ジリリリリリリリリリリリリリリリリリリリリ~~!
就寝したとたんに非常ベルが鳴った。出動だ!
ギンギンの処理に時間がかかってまだ起きていた太助は素早く制服のオレンジに着替え、指令室に飛び込む。ハッコツはもう来ていた。こいつはいつもオレンジの服着たまま寝てるらしい。
「出動じゃ!」
指令室のモニターパネルでは市街地、ど真ん中のでっかい建物の屋上が炎上している。スラちゃんもころころ転がってきた。

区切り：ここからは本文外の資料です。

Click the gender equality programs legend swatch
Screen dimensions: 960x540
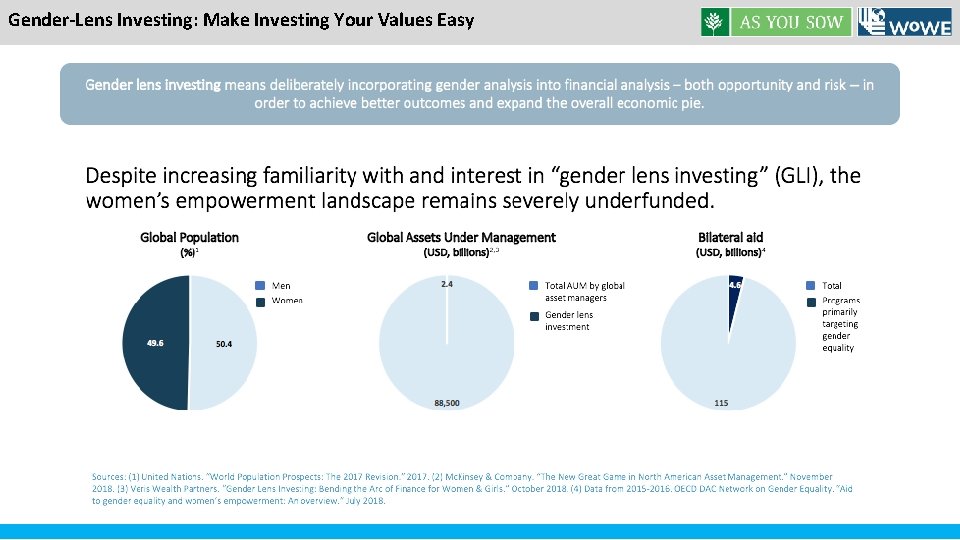pos(811,300)
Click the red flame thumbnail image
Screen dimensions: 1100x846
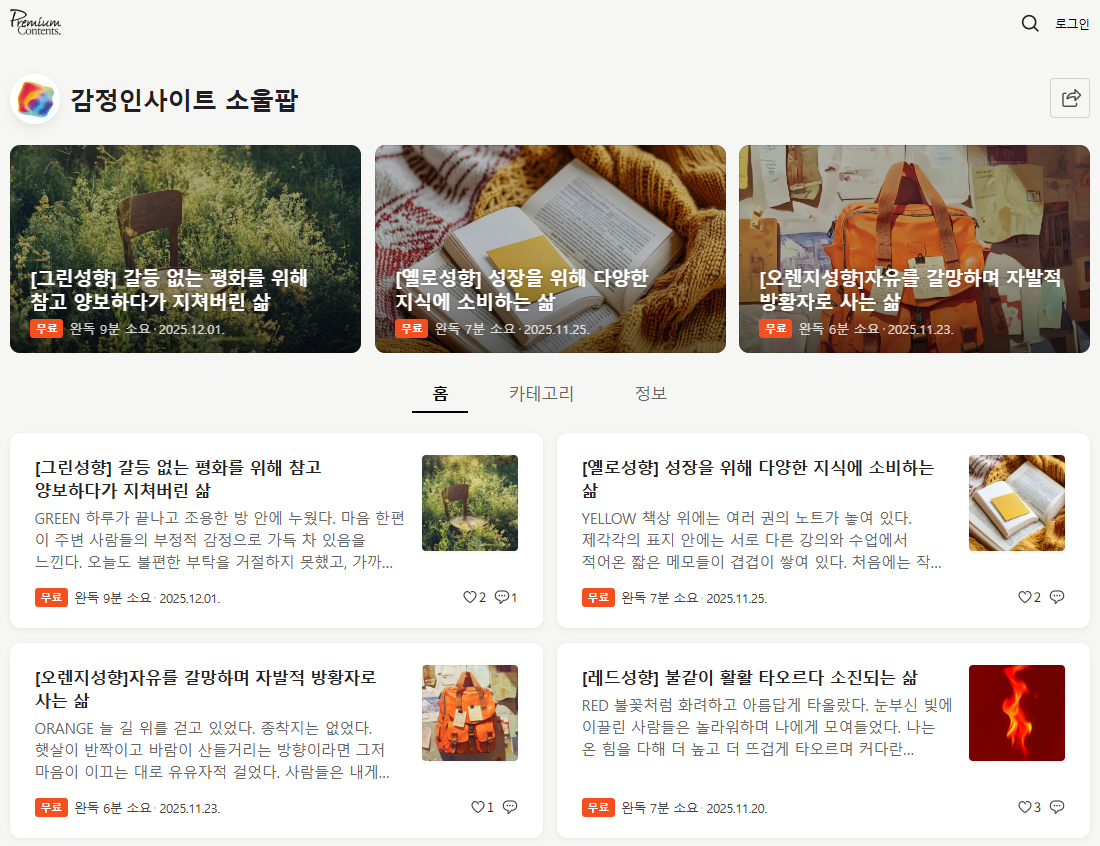(1016, 713)
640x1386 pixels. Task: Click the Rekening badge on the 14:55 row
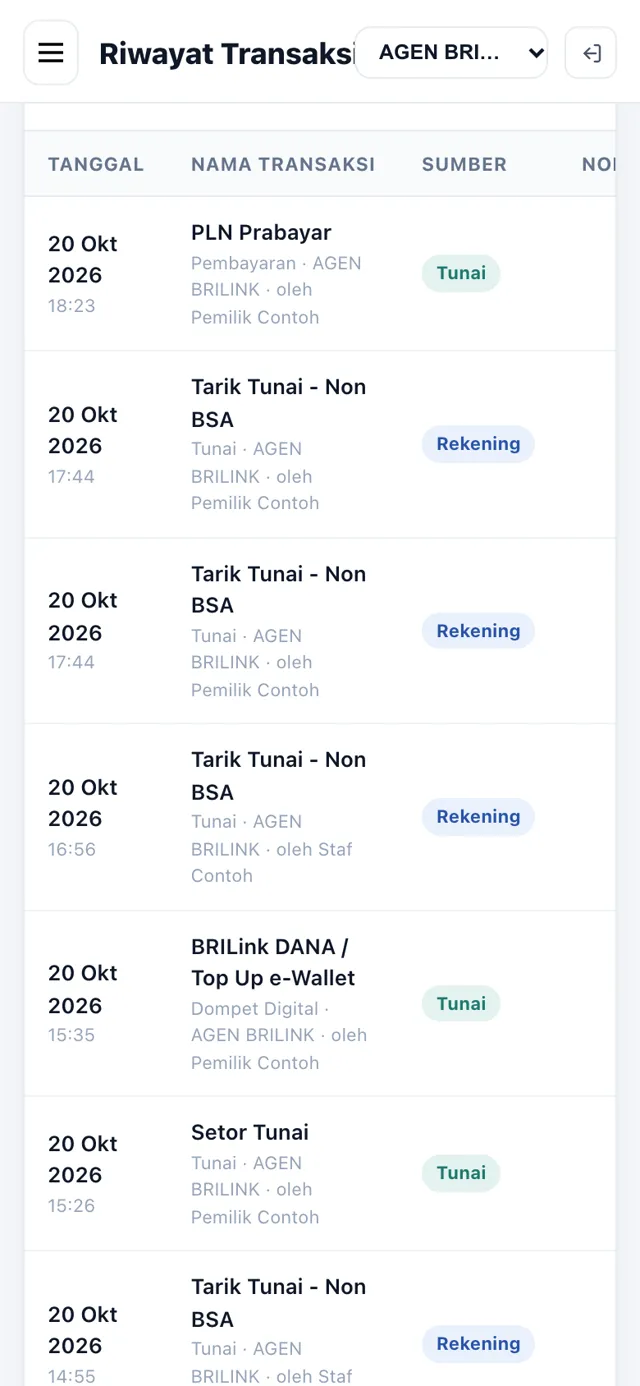[478, 1344]
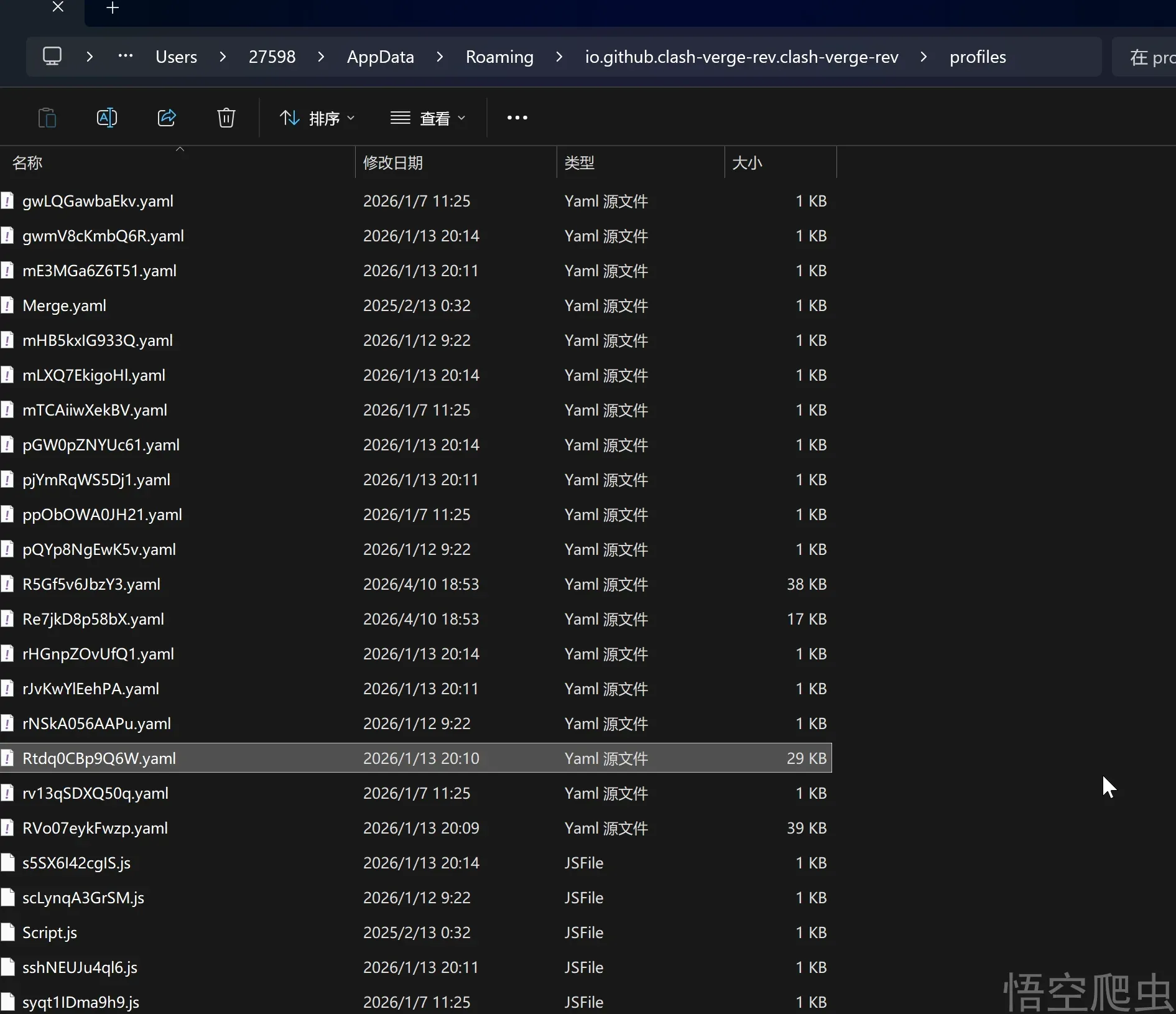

「今日完成した新しい六階建てホテルの落成式で火災じゃ。近隣にも大きな建物が多く、延焼の危険がある。燃え広がればホテルも崩れ落ちるかもしれん。急ぐぞ」
「屋上が火事って、珍しいな。普通客室とか厨房からなんだけど」
「屋上のボイラーが過熱して火が付いたらしいです。爆発の恐れがあります!」
ベルが屋上の映像をアップにする。どこかのビルにとまった夜鳥の映像だろうか
「了解! 気を付けるよ」
今頃になってマリーとジョンが服のチャックを上げながら飛び込んでくる。
今日もお楽しみでしたか。お盛んなことで。
久々の大規模火災になりそうだ。荷物が多い。道具を満載したバッグをハッコツと二人でドラちゃんの背にかける。すでにジョンは無重力風呂敷の中に入ってドラちゃんにフックをかけている。こんな夜中にも待機してるって、ドラちゃんいったいいつ寝てるの? と太助はちょっと疑問に思いながらも、隊員の様子をチェックし、オレンジスライムのスラちゃんは太助が背負う背中のバッグに入ってもらって、「ドラちゃん、出動!」と叫ぶ。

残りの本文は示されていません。